Before-tax and after-tax funds in traditional IRAs cannot easily be separated. This is true even if you keep the before-tax amounts in a different traditional IRA from the after-tax amounts, as the values of all traditional IRA(s) are combined for purposes of determining the percentage of any distribution (including Required Minimum Distributions) or conversion that is taxable.

Non-deductible IRA contributions

The pro-rata rule applies to any IRAs where over the years you have made both deductible and non-deductible traditional IRA contributions or have repaid reservist distributions. The ongoing filing of IRS form 8606, to keep track of the basis, is used to report all non-deductible contributions.

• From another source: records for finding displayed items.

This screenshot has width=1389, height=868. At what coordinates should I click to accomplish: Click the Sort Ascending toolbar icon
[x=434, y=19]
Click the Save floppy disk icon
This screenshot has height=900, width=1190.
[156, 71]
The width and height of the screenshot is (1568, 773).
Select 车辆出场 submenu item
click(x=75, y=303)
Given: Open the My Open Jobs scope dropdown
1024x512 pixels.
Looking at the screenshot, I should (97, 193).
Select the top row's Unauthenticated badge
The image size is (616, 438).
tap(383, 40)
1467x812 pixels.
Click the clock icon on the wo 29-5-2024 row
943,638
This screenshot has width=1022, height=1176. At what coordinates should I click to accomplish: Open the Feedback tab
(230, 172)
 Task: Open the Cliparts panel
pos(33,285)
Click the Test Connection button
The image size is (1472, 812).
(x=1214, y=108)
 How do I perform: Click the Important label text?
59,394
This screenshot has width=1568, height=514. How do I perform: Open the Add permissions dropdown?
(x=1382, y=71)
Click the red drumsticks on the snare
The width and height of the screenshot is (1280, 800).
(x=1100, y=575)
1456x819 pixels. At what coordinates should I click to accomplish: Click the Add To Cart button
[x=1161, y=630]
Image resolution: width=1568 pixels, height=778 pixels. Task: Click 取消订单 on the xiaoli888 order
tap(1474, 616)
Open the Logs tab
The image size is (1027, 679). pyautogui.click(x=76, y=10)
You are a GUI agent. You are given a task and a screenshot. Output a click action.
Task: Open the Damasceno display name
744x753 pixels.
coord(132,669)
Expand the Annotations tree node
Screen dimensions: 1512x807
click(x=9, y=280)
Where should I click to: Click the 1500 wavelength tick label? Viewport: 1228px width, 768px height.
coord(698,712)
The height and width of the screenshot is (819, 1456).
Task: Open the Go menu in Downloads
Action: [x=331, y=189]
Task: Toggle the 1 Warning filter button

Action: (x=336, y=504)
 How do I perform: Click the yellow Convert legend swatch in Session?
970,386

Qualified Retirement Plans (QRP)

You may have made both before-tax and after-tax contributions to your qualified employer sponsored retirement plan such as a 401(k), 403(b) or governmental 457(b). These after-tax amounts aren’t the same as amounts contributed to a designated Roth account in your plan. When separating from service, the entire plan balance, including any after-tax funds, can be rolled over to a traditional IRA. Under the pro-rata rule, once you roll over after-tax plan assets to a traditional IRA, you must keep a separate accounting for these amounts on IRS form 8606, which will represent basis in your traditional IRA. Instead, it is generally advisable to roll over after-tax contributions (basis) to a Roth IRA, while all before-tax amounts (including earnings on after-tax contributions) are rolled to a traditional IRA. See Convert QRP After-Tax Amounts below for additional information regarding partial distributions.

Pro-rata calculation

In order to determine the percentage of each IRA distribution that is not taxable, first, total the after-tax dollars in all of your traditional IRAs. After-tax dollars include non-deductible IRA contributions, repaid reservist distributions, or rollovers of after-tax dollars from a QRP (the amounts can be found on your IRS form 8606). Then, divide this amount by the 12/31 balance of all your traditional IRAs combined. Next, multiply that percentage by the amount of all traditional IRA distributions. The calculated amount represents the tax-free portion, and the balance of the traditional IRA distribution is taxable. Form 8606 should be filed if you take a distribution of after-tax amounts, and can be used to complete this calculation. You must also include all distributions including conversions and any outstanding rollovers* in that balance.

pro rata formula
pro rata formula

Note: Calculations done prior to the end of the distribution year may not reflect the actual tax-free portion. This is because the calculation is based on the 12/31 value of your IRAs.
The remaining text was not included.